To complete this tutorial, you must complete the Administrative setup for Amazon Redshift ML.

Step 1: Load the data from Amazon S3 to Amazon Redshift

Use the Amazon Redshift query editor v2 to run the following queries.

The following query creates two tables, loads the data from Amazon S3, and splits the data into a training set and a testing set. You will use the training set to train your model and create the prediction function. Then, you will test the prediction function on the testing set.

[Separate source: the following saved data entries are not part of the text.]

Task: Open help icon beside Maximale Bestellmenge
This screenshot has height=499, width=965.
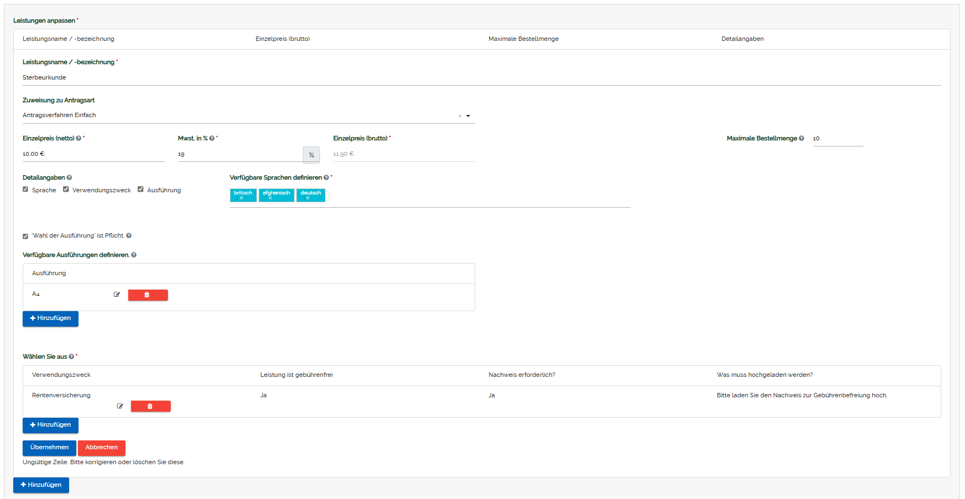Action: tap(801, 138)
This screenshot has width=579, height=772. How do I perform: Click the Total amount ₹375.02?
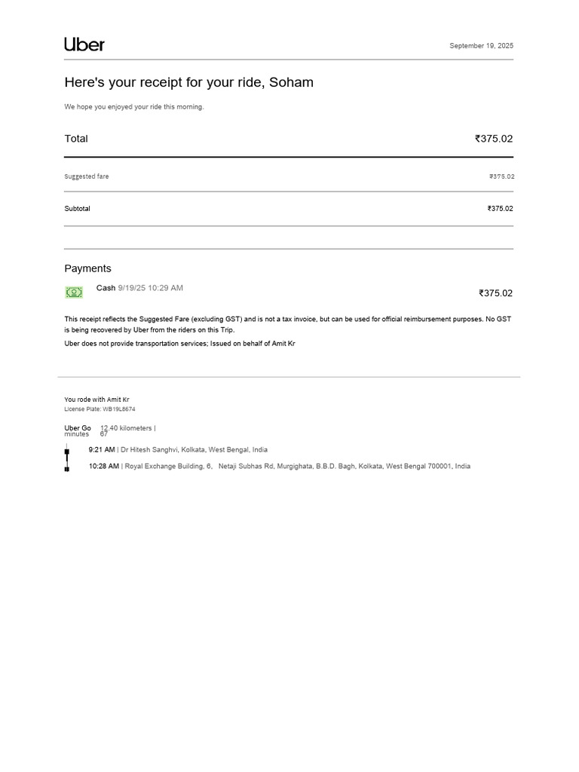coord(494,139)
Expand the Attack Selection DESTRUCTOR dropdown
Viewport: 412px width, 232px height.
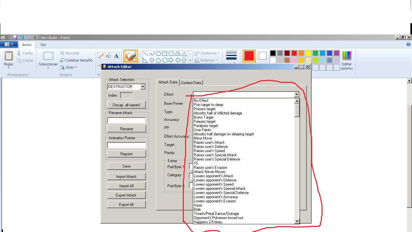click(143, 87)
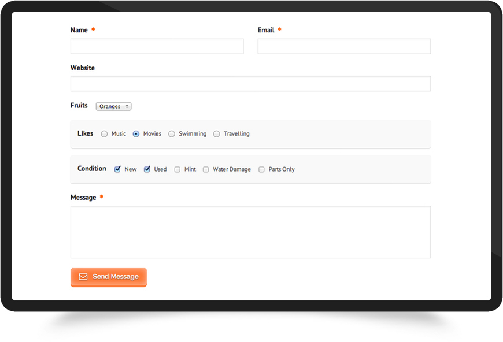503x342 pixels.
Task: Enable the Mint checkbox
Action: (177, 170)
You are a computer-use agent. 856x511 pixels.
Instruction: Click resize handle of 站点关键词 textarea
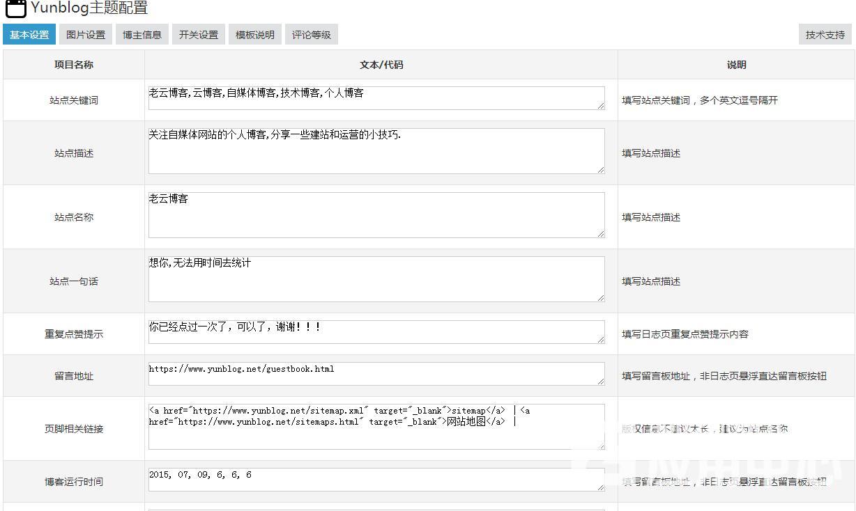coord(600,105)
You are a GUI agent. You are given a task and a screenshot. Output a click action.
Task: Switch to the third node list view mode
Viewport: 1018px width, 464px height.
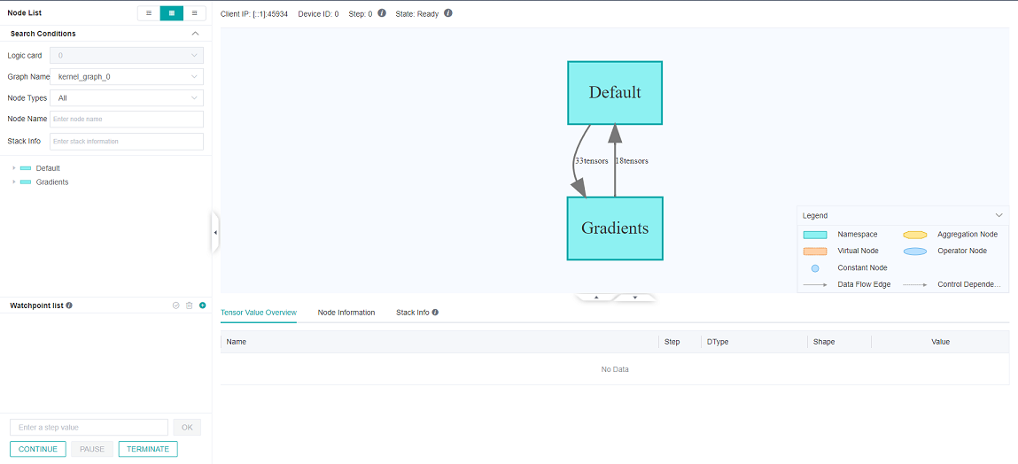[x=195, y=13]
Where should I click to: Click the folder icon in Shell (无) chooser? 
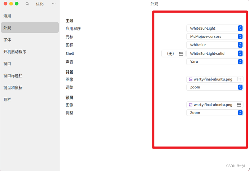tap(181, 54)
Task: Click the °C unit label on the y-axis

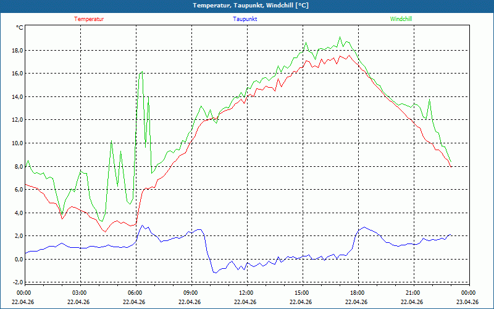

--create training set table
CREATE TABLE banknoteauthentication_train(
    variance FLOAT,
    skewness FLOAT,
    curtosis FLOAT,
    entropy FLOAT,
    class INT
);

--Load into training table
COPY banknoteauthentication_train
FROM
    's3://redshiftbucket-ml-sagemaker/banknote_authentication/train_data/' IAM_ROLE default REGION 'us-west-2' IGNOREHEADER 1 CSV;

--create testing set table
CREATE TABLE banknoteauthentication_test(
    variance FLOAT,
    skewness FLOAT,
    curtosis FLOAT,
    entropy FLOAT,
    class INT
);

--Load data into testing table
COPY banknoteauthentication_test
FROM
    's3://redshiftbucket-ml-sagemaker/banknote_authentication/test_data/' 
    IAM_ROLE default 
    REGION 'us-west-2' 
    IGNOREHEADER 1 
    CSV;

Step 2: Create the machine learning model

The following query creates the XGBoost model in Amazon Redshift ML from the training set you created in the previous step. Replace amzn-s3-demo-bucket with your own S3_BUCKET, which will store your input datasets and other Redshift ML artifacts.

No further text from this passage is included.